I have really enjoyed listening to this couple and hope you will too!

-Erin Barnes

M is for Mama: A Rebellion Against Mediocre Motherhood

Over Christmas break I read M is for Mama: A Rebellion Against Mediocre Motherhood by Abbie Halberstadt and I cannot recommend it enough. Abbie is a mother of 10 and gives such a positive light to motherhood in a way we don’t often see in today’s world, which glamorizes being a mediocre mother. She encourages you to aspire to be a Christlike mother with each chapter touching on a different topic, but all relating back to Biblical parenting. In her words, the Bible “is not just theoretical, but is rich and nuanced in its practicality as well.”

I love that she gives reference to specific Bible verses often throughout the book. I find myself writing down the verses to go back and reference later when I am reading my Bible. At the end of each chapter, she provides a review that gives examples related to that chapter of what a Mediocre Mother does or looks like and compares it to Christlike Motherhood. She also gives you action steps, questions to ask yourself, and a prayer for each chapter.

As a mother of 10, she has children of a variety of ages and speaks to parenting topics for all ages and stages of motherhood. She encourages parents to go against the grain of modern society if we want to train our children to be true followers of Christ, even if that means taking the more difficult path. This may look like not allowing our children to have access to certain media which does not exemplify behaviors or language we wish our children to emulate, speaking with our children at an appropriate age about sex in the way that the Lord intended, or not allowing ourselves to fall victim to the idea of self-care vs soul-care.

While none of what she recommends is the easy road, it is said best in the book of Matthew, “Enter through the narrow gate. For wide is the gate and broad is the road that leads to destruction, and many enter through it. But small is the gate and narrow the road that leads to life, and only a few find it” (Matthew 7:13-14). I would encourage every mom (or dad) who feels convicted to train their children to follow the Lord and behave in a way that exemplifies being a follower of Christ to read this book.

-Brook Bachelor

Love Centered Parenting

It’s a book I listened to slowly the first time and then listened to again because I wanted to see if I had put into practice any of the lessons I gleaned from my first read. I initially found Crystal Paine and her blog Money Saving Mom when I was couponing to save our growing family money. I enjoyed her pragmatic yet focused insights into saving money and budgeting.
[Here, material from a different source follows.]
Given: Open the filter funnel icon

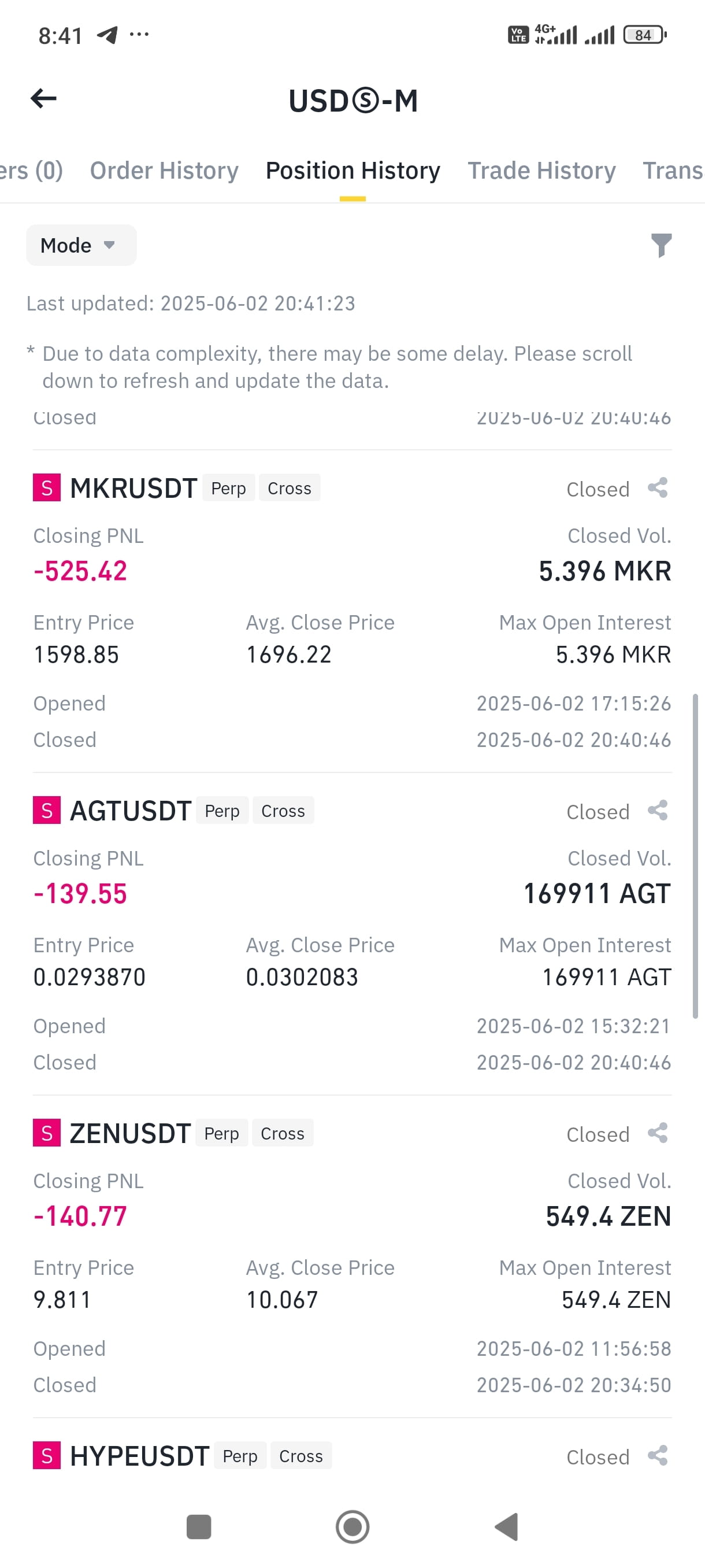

When she released a parenting book, I was a bit skeptical because it seemed out of her area of expertise. I didn’t even make it through the first chapter, and I knew this was a book that would challenge me.

Crystal writes about one of her children being kicked out of a Christian school for bullying, and about dealing with a child who struggles with depression. It isn’t written in a way that deals with the child or a step by step of how to parent better and change your child…Instead she talks about what the challenges did in her. It made her examine if she was truly parenting her child from a place of love or from a place of fear…fear of her reputation. Fear of what others would think. If there was one thing Crystal and her family did well it was setting goals and achieving them. So, this new realization that it wasn’t about meeting goals or achieving high standards but about meeting her child right where they were was life-altering.

My biggest take away from this book was: Why am I making this parenting choice? What is my motivation? Am I meeting my child where they are, or expecting them to meet me where I think they should be? Don’t get me wrong, and I think she’d agree: Parenting is about teaching and training in righteousness, but it’s also about recognizing our children are fallible humans and treating them the way Christ treats us. Parenting children is hard. This book has helped me remember to keep the most important thing, important. I want my child to know they are loved. I want to listen…not to diagnose…not to fix…but to be in relationship with them. I want to point them to the One who lets me know that in my imperfectness, I am perfectly loved, and they are too.